I’ve been thinking a lot lately about those big steps we take in our lives, and wondering what it is that prepares us to take those steps. For me, there have been several big decisions in my life…moving cross country for a new job, getting married, getting divorced, moving cross country and taking a risk on a new house and finding a new job, determining cancer treatment options, and quitting a job. And there are many, many lesser decisions that I’ve had to make along the way. Each of these forks in the road presents its own set of possible outcomes. And each one takes us a different amount of time to finally take the plunge. What is it that makes us ready to do the next right thing?
We all make decisions using different processes. Some just impulsively jump, hoping for the best, and not worrying too much about the possible consequences, or what they’re leaving behind. And some of us agonize over big decisions, plotting out the pros and cons (yes, I do this on paper for just about every big decision.) Sometimes we gather the opinions of friends and family. Sometimes that works in our favor, and others not so much. I was raised by parents who both were of the logical, practical mindset. But I like to factor in the fun and adventure, too. And unfortunately, fear is a big driver for me. It’s like a big recipe or science experiment…some of this, some of that…mix it up and see what you end up with.
I was talking with a friend yesterday, and she said maybe it’s not so much about being sick and tired of whatever we’re thinking about changing, but that we’re just so ready for what’s next. I think it’s a mixture of both, for me, at least. I’ve added a step to my pros and cons method, and always ask myself to imagine what it will be like after I choose either path. What’s the worst that could happen? What’s the best? How will it affect others, and not just myself? And, to quote my ex-father-in-law, “Is the juice worth the squeeze?”

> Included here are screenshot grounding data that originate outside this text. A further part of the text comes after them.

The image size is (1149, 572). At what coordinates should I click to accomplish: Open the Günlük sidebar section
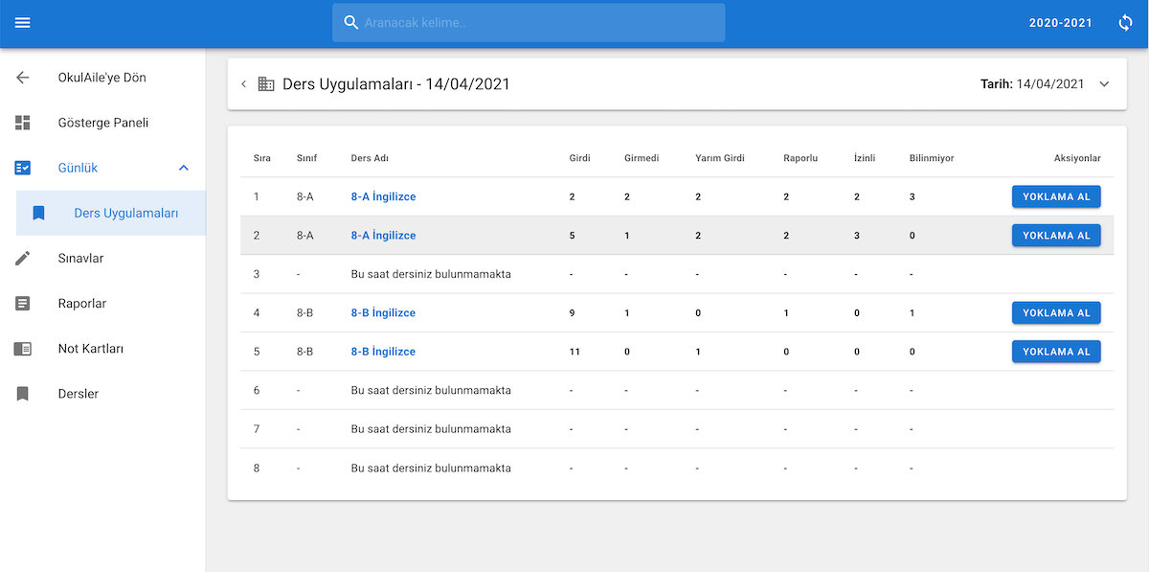[102, 168]
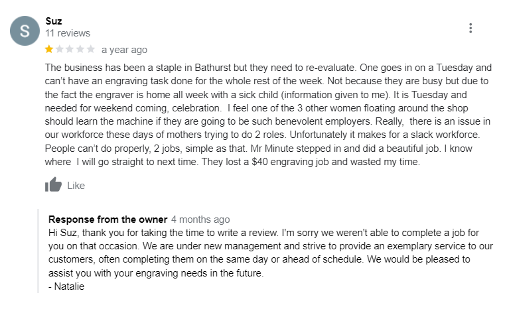This screenshot has width=507, height=309.
Task: Click the round S profile avatar
Action: click(x=25, y=31)
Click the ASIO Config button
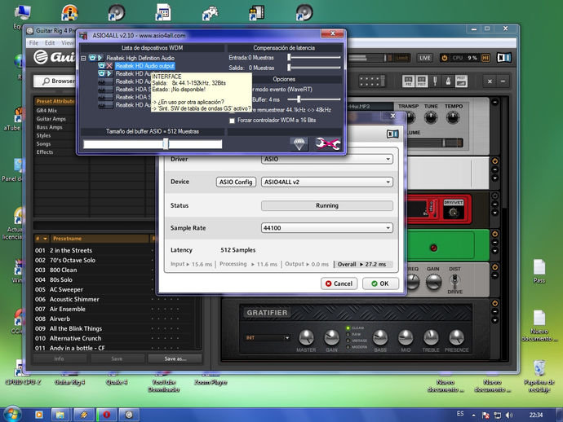This screenshot has height=422, width=563. point(236,182)
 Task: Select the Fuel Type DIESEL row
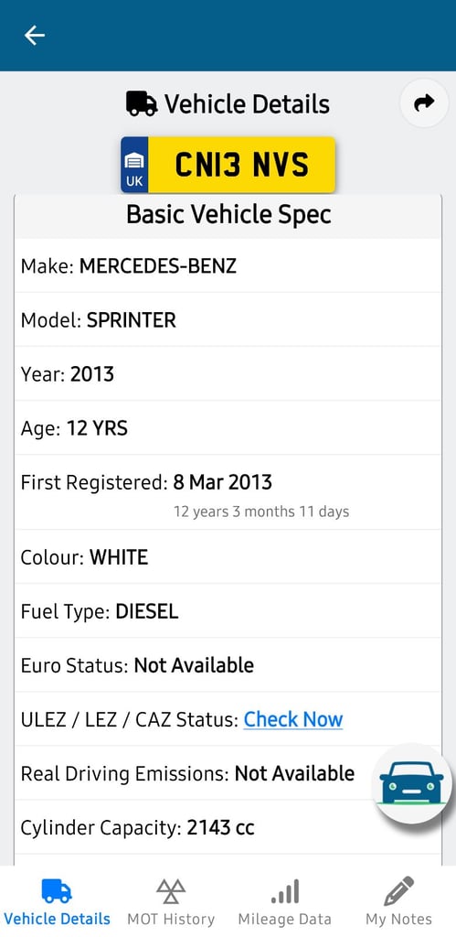[228, 610]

Looking back over the major decisions in my life, they’ve all turned out pretty well, I think. Not always easy, and not always immediately better, but all in all, pretty good. I used to focus on the sick and tired theory, and figured that as soon as I got to that point, it would be time for me to commit to a change. But after thinking about what my friend said, I think it is more about what’s on the other side of the decision. Yes, we might be sick and tired of something, and start to consider a change, but maybe we’re just really ready for the next possibility. The next big adventure. The next right thing.